Additionally, since LRC predictions are particularly applicable to competition with relatives (West et al. 2005), we analyzed sex ratios of ducklings produced in populations that varied in average relatedness among females, and by females that differed in their average relatedness to their two closest neighbors. We used ML-Relate (Kalinowski et al. 2006) to estimate pairwise relatedness, r, between adult females present in the population each year. A positive effect of relatedness on the proportion of males produced would support the local resource competition hypothesis that females produce more sons when competition with relatives is high.

Next, we tested predictions from the Trivers-Willard hypothesis that females bias the sex ratio of offspring according to their structural size or body condition. For these predictions, we fit separate binomial GLMMs of total, nest, and parasite ducklings; size or body condition were tested as fixed effects, and female identity was included in all models as a random effect. We used tarsus length as our estimate of female structural size (Jaatinen et al. 2013). We defined body condition as the residual from a linear model of mass on tarsus length, using the mass at the first capture of the year. To determine if variation in female body condition could have contributed to site-specific variation in offspring sex ratio, we fit an ANOVA of condition residuals by site.

STORED DATA:
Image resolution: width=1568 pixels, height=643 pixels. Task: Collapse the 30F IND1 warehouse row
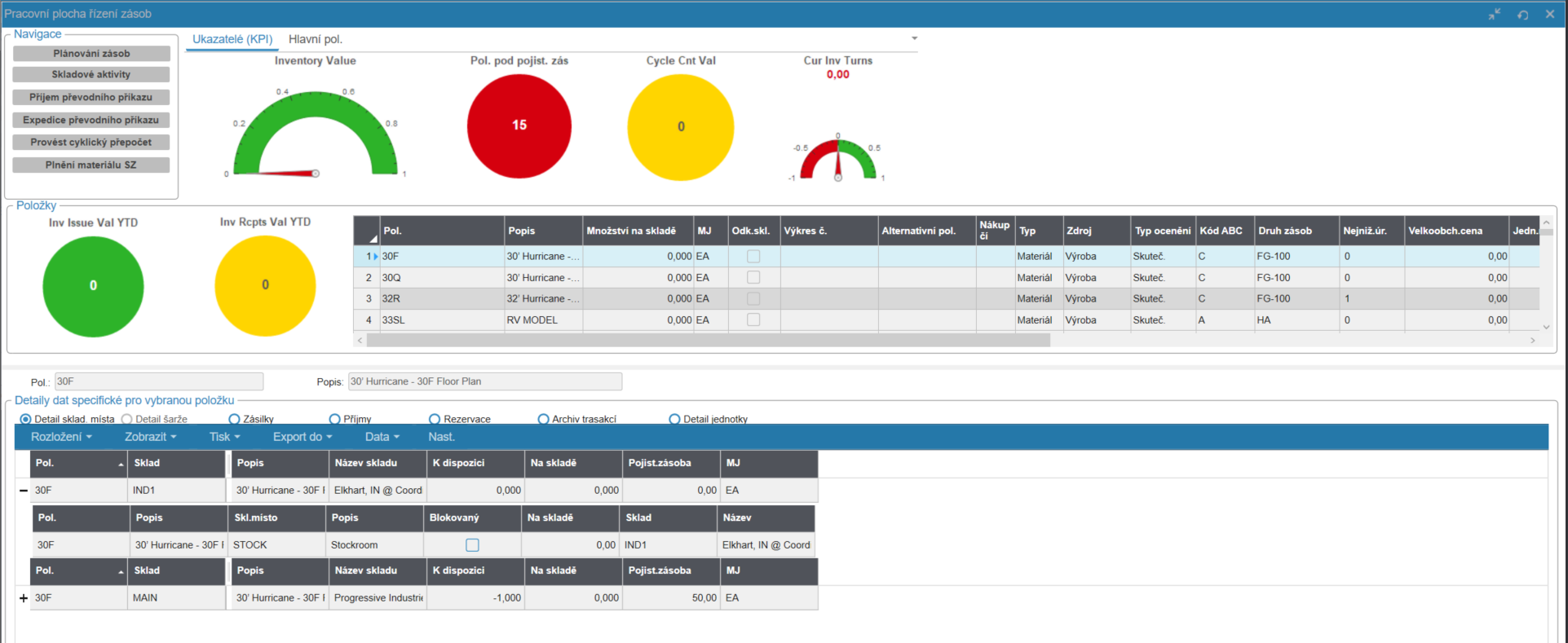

PROBLEMS AND TASKS:
1. List every cited source named in the duck sex-ratio passage, giving author and year for each.
2. Pick up the duck sex-ratio passage after its last sentence and write one more paragraph in the same style.

REPLIES:
1.
West et al. 2005
Kalinowski et al. 2006
Jaatinen et al. 2013

2.
Last, we tested the effect of the three alternative reproductive tactics of female wood ducks (Nesting, Parasite, and Nesting Parasite) on offspring sex allocation by fitting binomial GLMMs including ART as a categorical fixed effect. We compared a) the sex ratio of total ducklings produced by all three ARTs, b) the sex ratio of nest ducklings produced by Nest vs. Nesting Parasite females, and c) the sex ratio of parasitic ducklings produced by Parasite vs. Nesting Parasite females. A higher (male-biased) sex ratio produced by Parasite females or a lower (female-biased) sex ratio produced by Nesting Parasite females would support Silk’s (1983) expansion of the local resource competition hypothesis that females bias sex ratio according to their competitive ability. To determine if Nesting Parasite females produced distinct sex ratios according to each of their dual tactics, we fit a binomial GLMM of proportion male ducklings restricting the dataset to Nesting Parasite females only (n=66 observations of 61 females), with duckling type (“nest” vs. “parasite”) as a fixed effect. A higher (male-biased) sex ratio for parasitic vs nest offspring would highlight laying-order effects in females laying supernumerary eggs. For all of the models in this section, we included the site as a fixed effect to control for the effect of the experimental density treatment.